(Information provided)

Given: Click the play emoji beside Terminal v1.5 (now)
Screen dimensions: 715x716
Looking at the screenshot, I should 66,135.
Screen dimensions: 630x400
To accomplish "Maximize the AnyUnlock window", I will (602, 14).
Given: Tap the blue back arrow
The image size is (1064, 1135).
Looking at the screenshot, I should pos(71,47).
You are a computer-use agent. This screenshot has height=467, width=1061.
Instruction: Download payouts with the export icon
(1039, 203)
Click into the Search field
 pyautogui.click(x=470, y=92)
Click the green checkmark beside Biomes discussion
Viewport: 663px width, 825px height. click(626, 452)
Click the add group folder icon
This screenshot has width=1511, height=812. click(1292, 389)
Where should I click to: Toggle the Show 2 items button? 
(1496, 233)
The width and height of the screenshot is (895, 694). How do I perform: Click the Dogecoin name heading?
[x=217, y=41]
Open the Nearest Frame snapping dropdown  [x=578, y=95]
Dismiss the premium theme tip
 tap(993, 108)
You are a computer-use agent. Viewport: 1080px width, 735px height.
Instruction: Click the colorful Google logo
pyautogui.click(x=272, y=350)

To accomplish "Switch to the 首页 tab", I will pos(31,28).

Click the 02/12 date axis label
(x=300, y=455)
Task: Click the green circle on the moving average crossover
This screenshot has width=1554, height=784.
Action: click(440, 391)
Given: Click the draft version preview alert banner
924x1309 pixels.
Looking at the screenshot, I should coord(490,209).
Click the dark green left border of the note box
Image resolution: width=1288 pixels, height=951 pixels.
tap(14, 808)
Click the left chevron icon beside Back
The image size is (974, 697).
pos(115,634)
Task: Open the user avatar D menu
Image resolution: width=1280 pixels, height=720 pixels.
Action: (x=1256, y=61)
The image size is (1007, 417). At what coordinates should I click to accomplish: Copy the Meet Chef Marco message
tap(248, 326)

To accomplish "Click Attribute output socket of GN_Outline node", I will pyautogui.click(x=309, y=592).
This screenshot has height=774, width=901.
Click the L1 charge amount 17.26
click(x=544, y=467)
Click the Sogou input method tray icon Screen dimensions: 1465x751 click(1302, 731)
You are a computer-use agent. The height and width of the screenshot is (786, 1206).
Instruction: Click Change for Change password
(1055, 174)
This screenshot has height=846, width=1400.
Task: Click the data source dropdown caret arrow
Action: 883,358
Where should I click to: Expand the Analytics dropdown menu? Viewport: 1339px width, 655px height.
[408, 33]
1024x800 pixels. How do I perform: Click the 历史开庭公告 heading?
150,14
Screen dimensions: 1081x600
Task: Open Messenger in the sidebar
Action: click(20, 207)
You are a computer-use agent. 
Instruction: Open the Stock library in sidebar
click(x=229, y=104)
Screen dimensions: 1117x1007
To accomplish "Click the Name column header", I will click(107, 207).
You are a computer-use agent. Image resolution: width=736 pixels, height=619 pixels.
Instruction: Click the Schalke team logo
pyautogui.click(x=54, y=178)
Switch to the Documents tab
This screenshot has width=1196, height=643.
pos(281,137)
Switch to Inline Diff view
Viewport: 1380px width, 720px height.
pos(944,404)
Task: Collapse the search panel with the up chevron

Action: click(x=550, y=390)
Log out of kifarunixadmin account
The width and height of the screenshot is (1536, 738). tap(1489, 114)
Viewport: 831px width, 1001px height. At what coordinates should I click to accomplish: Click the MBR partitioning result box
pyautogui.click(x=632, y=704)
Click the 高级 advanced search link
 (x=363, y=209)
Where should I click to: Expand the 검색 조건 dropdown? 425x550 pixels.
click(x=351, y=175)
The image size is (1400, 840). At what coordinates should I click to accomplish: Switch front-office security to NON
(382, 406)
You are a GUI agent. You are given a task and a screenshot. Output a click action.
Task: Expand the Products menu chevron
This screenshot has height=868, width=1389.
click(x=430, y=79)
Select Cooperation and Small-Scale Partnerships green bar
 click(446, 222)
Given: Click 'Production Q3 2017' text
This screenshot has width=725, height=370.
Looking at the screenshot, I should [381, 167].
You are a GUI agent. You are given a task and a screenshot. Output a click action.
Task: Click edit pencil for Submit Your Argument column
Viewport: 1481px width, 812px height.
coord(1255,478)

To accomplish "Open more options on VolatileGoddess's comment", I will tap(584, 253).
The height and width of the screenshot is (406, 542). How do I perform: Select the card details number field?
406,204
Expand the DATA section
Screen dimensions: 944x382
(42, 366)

(End Information provided)

Look above for the line holding "The width and height of the screenshot is (895, 694)." and the line holding "You are a computer-use agent. Viewport: 1080px". Retype both, and every line between them, word for word and nothing else.

The width and height of the screenshot is (895, 694). How do I perform: Click the Dogecoin name heading?
[x=217, y=41]
Open the Nearest Frame snapping dropdown  [x=578, y=95]
Dismiss the premium theme tip
 tap(993, 108)
You are a computer-use agent. Viewport: 1080px width, 735px height.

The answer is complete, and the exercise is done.